*Required action 1*.
In the dielectric materials session listing, what room is the session held in?
*Required action 2*.
Proceed with the dielectric materials session listing from the point where it stops.

*Excerpted passage*.
Advances in Dielectric Materials and Electronic Devices: On Demand Oral Presentations
Sponsored by: ACerS Electronics Division
Program Organizers: Amar Bhalla, University of Texas; Ruyan Guo, University of Texas at San Antonio; Rick Ubic, Boise State University; Matjaž Spreitzer, Jožef Stefan Institute
Friday 8:00 AM
October 22, 2021
Room: On-Demand Room 5
Location: MS&T On Demand
Session Chair: Matjaz Spreitzer, Jozef Stefan Institute
Invited
Neural Networks, Graph Approach and Fractals Application on Electronics Parameters Determination and Prediction in Perovskite Ceramics: Vojislav Mitic1; Ivana Radovic2; Branislav Randjelovic1; Srdjan Ribar3; Cristine Serpa4; Ivana Ilic1; Aleksandar Stajcic5; Vesna Paunovic1; Branislav Vlahovic6; 1University of Nis; 2University of Belgrade, ‘VINČA’ Institute of Nuclear Sciences – National Institute of the Republic of Serbia; 3University of Belgrade; 4ISEL - Instituto Superior de Engenharia de Lisboa do Instituto Politécnico de Lisboa; 5University of Belgrade, Center of Microelectronic Technologies, Institute of Chemistry, Technology and Metallurgy – National Institute of the Republic of Serbia; 6North Carolina Central University (NCCU)

*Records*.
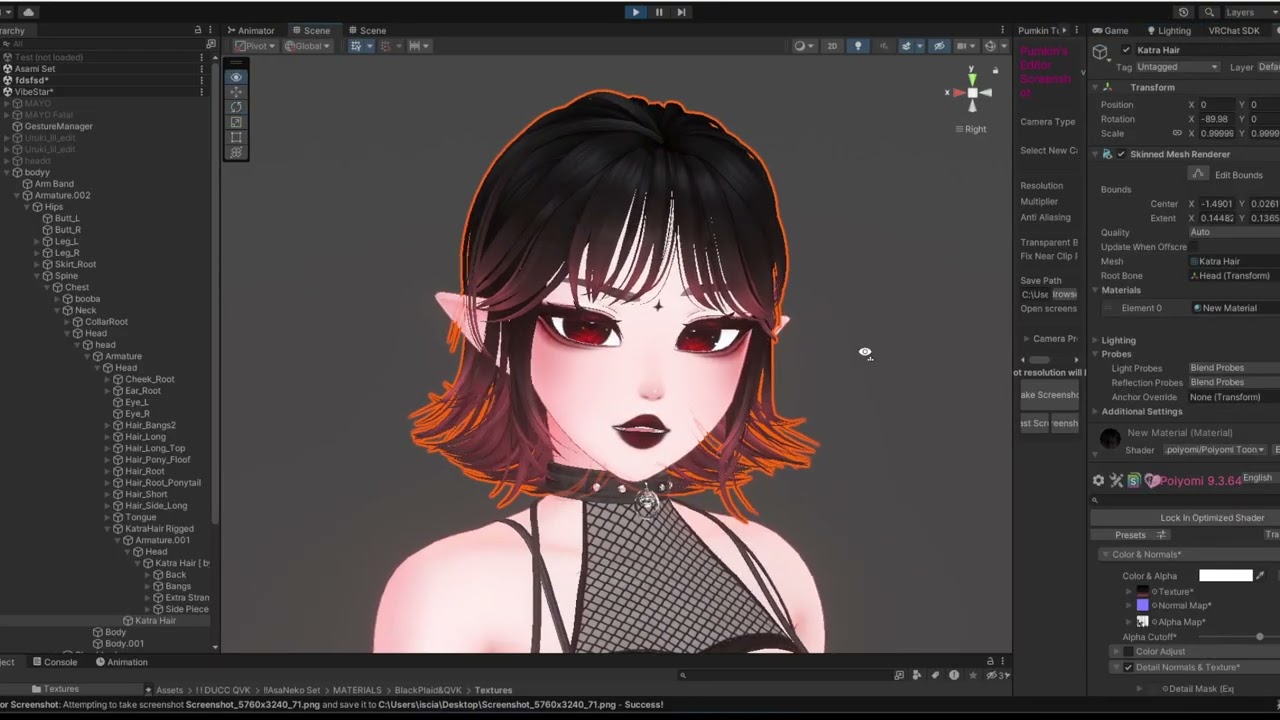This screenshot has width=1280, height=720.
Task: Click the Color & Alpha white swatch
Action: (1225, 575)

---

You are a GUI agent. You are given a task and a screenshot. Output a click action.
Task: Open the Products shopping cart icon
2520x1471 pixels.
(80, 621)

...

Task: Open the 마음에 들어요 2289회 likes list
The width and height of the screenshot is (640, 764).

*Exercise result 1*.
On-Demand Room 5

*Exercise result 2*.
We modified BaTiO3 and applied fractal nature analysis to connect grain size, pore surface and particles’ Brownian motions with measured dielectric properties. The fractal analysis idea is inspired by self-similarity in nature biosystems, where the chaotic structures could be controlled by recognized geometry structure or just to have disorder controlled towards the order. Fractal regression curve can be used for the reconstruction of the bacteria and viruses (such as COVID-19) motion; trajectories of the virus motion could be obtained. Another approach to calculate properties at the grain boundary based on the bulk sample measurements was employment of artificial neural networks. Their biomimetic ability allows the usage of very simple computer operations solving complex mathematical problems. As the third method, we applied graph theory, developing 1D, 2D and 3D cases, calculating values at grain boundary via matrix count. At the end, the main goal is to establish fractal electronic neural networks.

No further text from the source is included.